● **What you are asked to do**
When a line below contains the word "field", copy that line.

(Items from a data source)
* * * * * * * * *
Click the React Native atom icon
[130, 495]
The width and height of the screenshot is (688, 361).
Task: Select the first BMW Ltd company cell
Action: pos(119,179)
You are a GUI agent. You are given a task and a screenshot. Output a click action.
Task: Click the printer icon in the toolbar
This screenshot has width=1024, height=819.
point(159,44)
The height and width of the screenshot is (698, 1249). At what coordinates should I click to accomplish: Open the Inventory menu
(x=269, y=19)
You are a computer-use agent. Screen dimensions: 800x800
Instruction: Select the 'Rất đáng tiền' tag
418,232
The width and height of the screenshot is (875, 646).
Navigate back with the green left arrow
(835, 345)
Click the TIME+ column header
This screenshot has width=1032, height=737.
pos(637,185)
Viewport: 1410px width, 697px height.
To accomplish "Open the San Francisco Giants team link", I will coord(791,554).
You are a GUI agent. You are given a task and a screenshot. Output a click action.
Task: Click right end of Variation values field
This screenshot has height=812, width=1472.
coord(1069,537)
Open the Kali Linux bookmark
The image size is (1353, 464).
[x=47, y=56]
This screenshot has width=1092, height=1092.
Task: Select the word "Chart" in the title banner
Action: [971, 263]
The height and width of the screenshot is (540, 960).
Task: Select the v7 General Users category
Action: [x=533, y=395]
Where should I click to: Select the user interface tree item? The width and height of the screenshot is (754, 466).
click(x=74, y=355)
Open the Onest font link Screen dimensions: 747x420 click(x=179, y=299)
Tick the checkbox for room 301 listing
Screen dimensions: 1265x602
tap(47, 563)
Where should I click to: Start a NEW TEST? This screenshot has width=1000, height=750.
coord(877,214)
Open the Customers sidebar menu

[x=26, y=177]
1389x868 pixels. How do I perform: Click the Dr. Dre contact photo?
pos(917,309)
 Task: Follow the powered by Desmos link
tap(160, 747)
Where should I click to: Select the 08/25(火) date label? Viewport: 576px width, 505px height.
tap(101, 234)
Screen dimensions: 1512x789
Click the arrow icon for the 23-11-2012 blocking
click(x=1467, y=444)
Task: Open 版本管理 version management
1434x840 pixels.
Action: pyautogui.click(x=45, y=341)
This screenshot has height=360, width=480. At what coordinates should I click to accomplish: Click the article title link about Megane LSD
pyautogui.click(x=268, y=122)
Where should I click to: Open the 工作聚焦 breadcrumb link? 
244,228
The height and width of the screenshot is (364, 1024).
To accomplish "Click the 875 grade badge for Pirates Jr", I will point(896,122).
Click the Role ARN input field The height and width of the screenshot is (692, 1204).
* * * * * * * * *
● **Your response**
Task: Click right end of Variation values field
Click the Role ARN input field The height and width of the screenshot is (692, 1204).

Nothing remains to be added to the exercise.